Crossley Motors, based in Manchester, England, produced approximately 19,000 high quality cars from 1904 until 1938, 5,500 buses from 1926 until 1958 and 21,000 goods and military vehicles from 1914 to 1945.
In 1920 Crossley Motors bought 34283 (68.5%) of the 50000 issued shares of the nearby A V Roe and Company better known as Avro. Crossley took over Avro's car manufacturing business but Avro continued its aircraft manufacturing operations independently. Crossley had to sell their shares in Avro to Armstrong Siddeley in 1928 to pay for the losses incurred in Willys-Overland-Crossley.
After World War II the directors decided that the company was not large enough to prosper and looked for a partner. This resulted in a take over by AEC. Production continued at the Stockport plant of the Crossley range of vehicles until 1952. After that date the production was of badge engineered AEC designs until the factory closed in 1958. Although no longer trading the company was never formally wound up and in 1969 AEC's new owner, British Leyland, restarted the company with a new name, Leyland National, and production of single decker buses recommenced.
With the steady increase in vehicle production, the limits of the Gorton site were again soon reached, and in 1914 a further 48 acre (194,000 m²) site was bought in Heaton Chapel, Stockport which became the Errwood Park Works. Construction of the new factory started in 1915, and although intended to relieve congestion on the old site, it was rapidly given over to war work. The western half the site, built in 1917, but only managed by the Crossley Motors, became National Aircraft Factory No. 2. In 1919, this factory was bought from the government and became the Willys Overland Crossley plant, but was eventually sold to Fairey Aviation in 1934. In 1938, the eastern side became another aircraft factory, this time managed by Fairey, and after World War II became the final home of Crossley Motors. Re-armament work caused the search for more space and in 1938 a factory was opened in Greencroft Mill, Hyde about east of Errwood Park.
Production of the first cars was on a small scale but from 1909 when a new range was introduced it rapidly built up. In that year the 20hp was introduced (later called the 20/25) and this was taken up by the British War Office and from 1913 it was ordered for the new Royal Flying Corps (RFC). With the outbreak of World War I came a rapid expansion of the RFC and by 1918 they had over 6000 of the vehicles with staff car, tender (light truck) and ambulance bodies.
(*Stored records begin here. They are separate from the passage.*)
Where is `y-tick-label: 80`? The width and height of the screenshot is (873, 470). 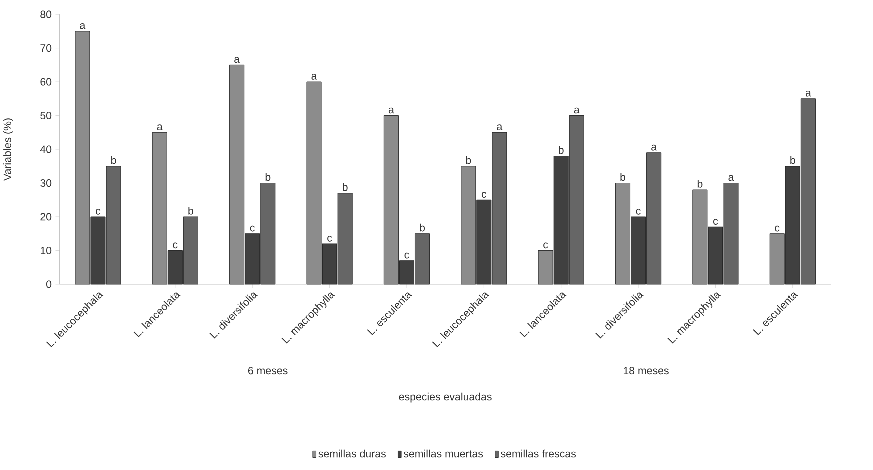 y-tick-label: 80 is located at coordinates (46, 14).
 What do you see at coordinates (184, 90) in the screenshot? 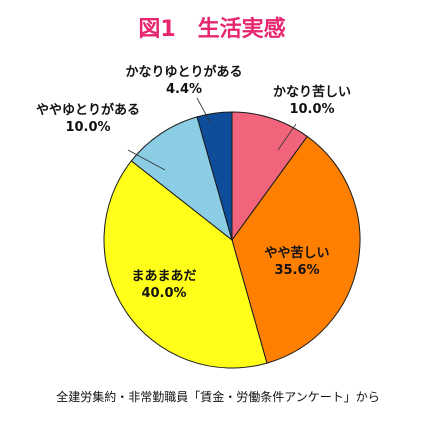
I see `slice-value-5: 4.4%` at bounding box center [184, 90].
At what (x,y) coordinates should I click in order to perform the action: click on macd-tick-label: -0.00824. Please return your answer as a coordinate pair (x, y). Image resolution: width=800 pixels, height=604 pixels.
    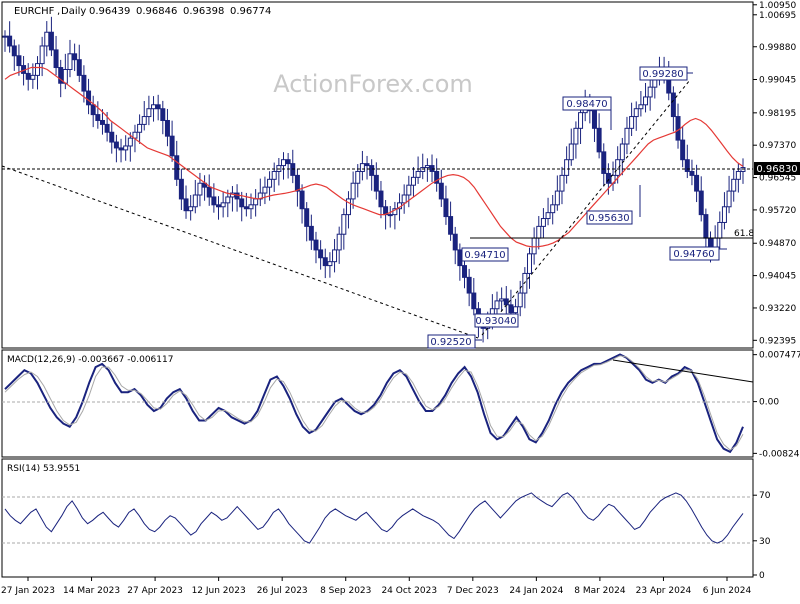
    Looking at the image, I should click on (780, 454).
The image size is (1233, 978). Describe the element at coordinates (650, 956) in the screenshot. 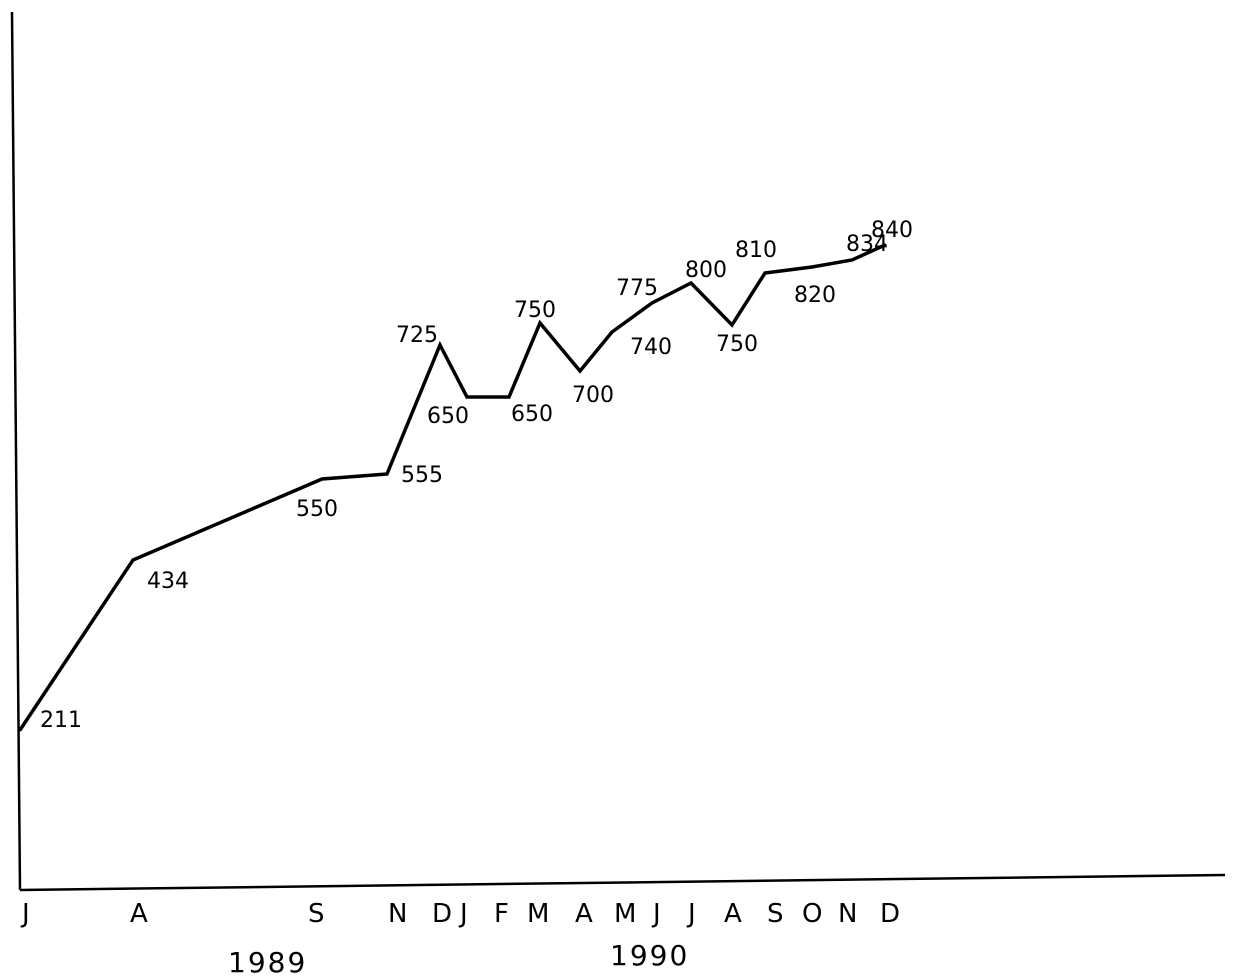

I see `year-label: 1990` at that location.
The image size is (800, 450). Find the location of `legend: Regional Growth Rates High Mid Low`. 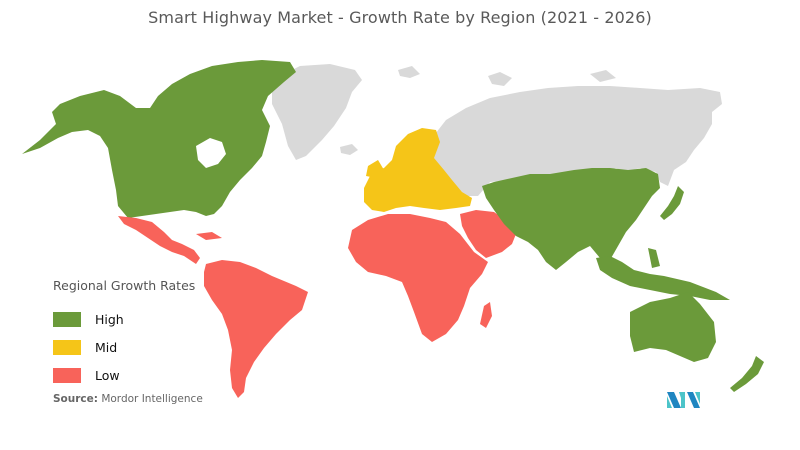

legend: Regional Growth Rates High Mid Low is located at coordinates (124, 334).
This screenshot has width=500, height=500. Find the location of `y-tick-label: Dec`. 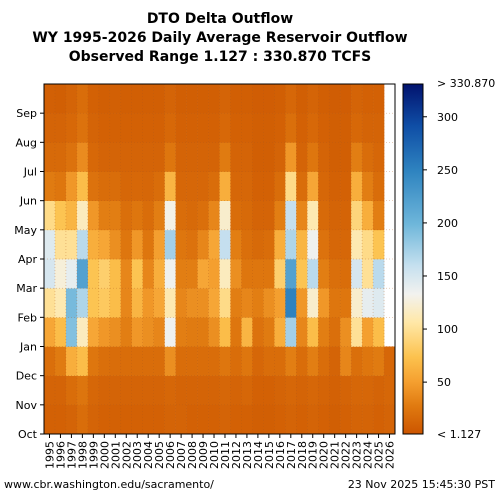

y-tick-label: Dec is located at coordinates (26, 376).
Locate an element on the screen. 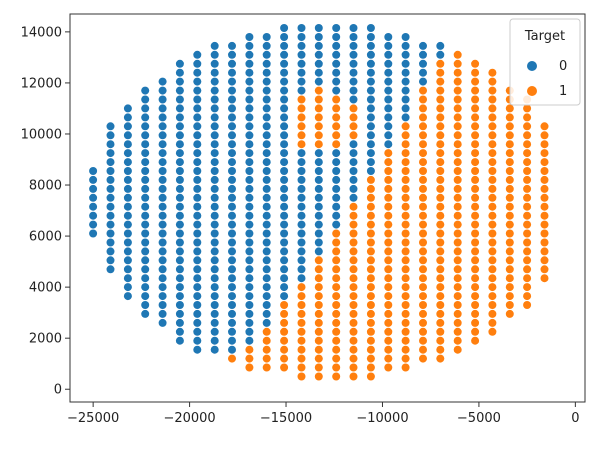 This screenshot has width=602, height=450. y-tick-label: 4000 is located at coordinates (46, 288).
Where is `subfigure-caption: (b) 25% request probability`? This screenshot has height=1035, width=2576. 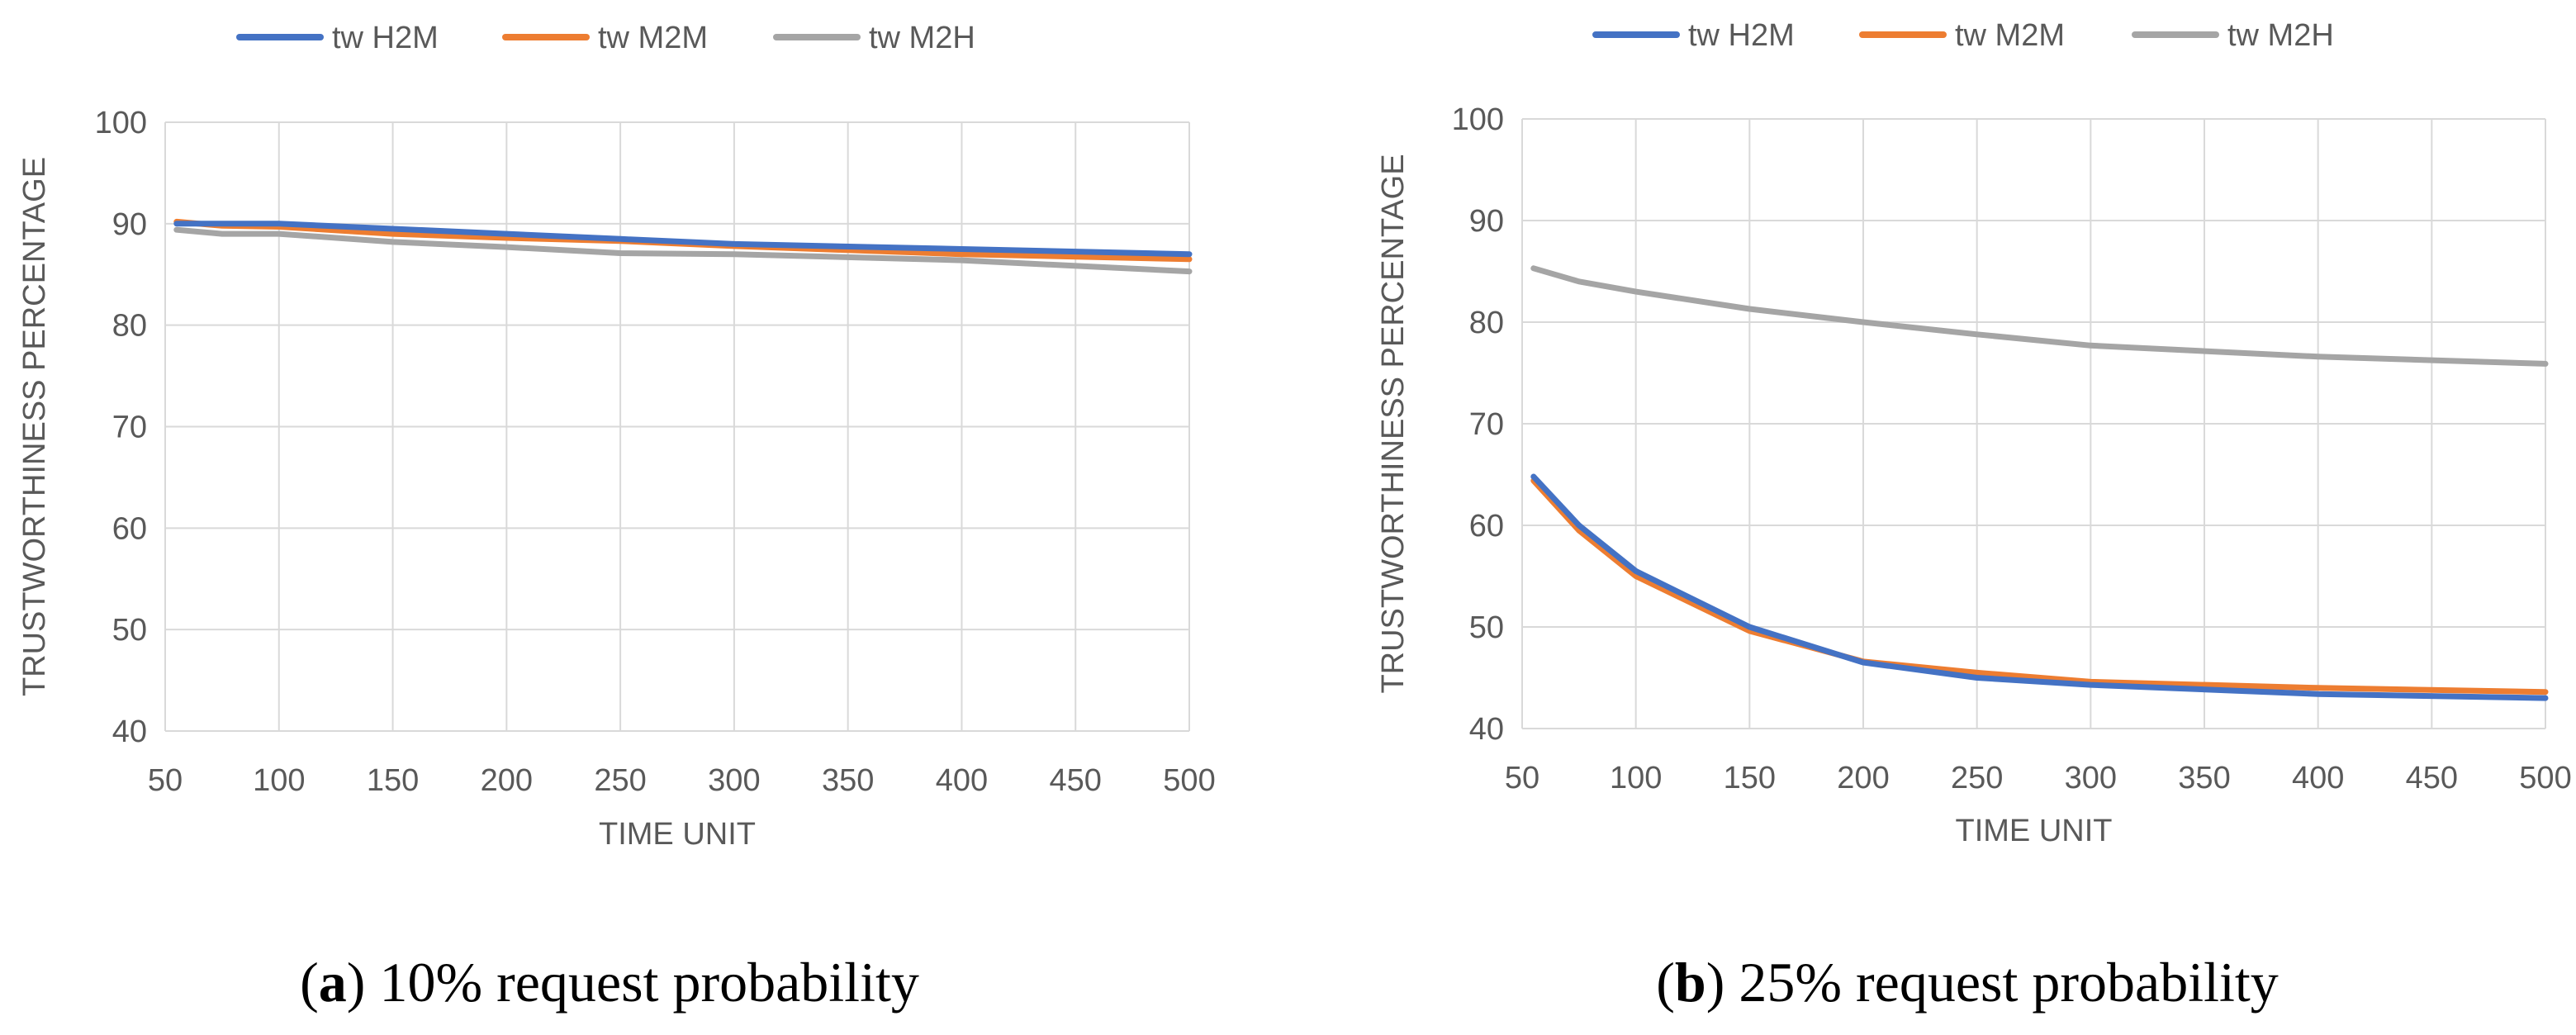
subfigure-caption: (b) 25% request probability is located at coordinates (1968, 982).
Crossley 25/30 hp Tenders were utilised by the British Army in Ireland from 1919 until their withdrawal in 1922. The Irish Army continued to use them for troop transport throughout the Civil War period, but they were worked hard and appeared to have received little care: of 454 originally supplied, only 57 were in service by 1926 with a further 66 being overhauled or repaired.
Car production resumed after the war and a new model, the 19.6, was launched but by the late 1920s the market for hand made cars began to disappear and the company moved into the bus market and launched its first model, the Eagle in 1928. The last cars were made in 1937. In addition to cars and buses the company also made military vehicles starting with the BGT1 in 1923. From 1936 production was rapidly ramped up with British re-armament at first with the IGL models but from 1940 with the FWD four wheel drive chassis in both tractor unit and truck form. By 1945 over 10,000 FWDs had been made.
After World War II there was a boom in the bus industry as war time losses needed to be replaced. Crossley won what was then the largest ever British export order for buses with a contract with the Dutch government. By the late 1940s bus orders were decreasing and it became clear that the company was too small to continue as an independent manufacturer and in 1948 they were sold to AEC. The last Crossley chassis was made in 1952, but body production continued at Erwood Park until 1958.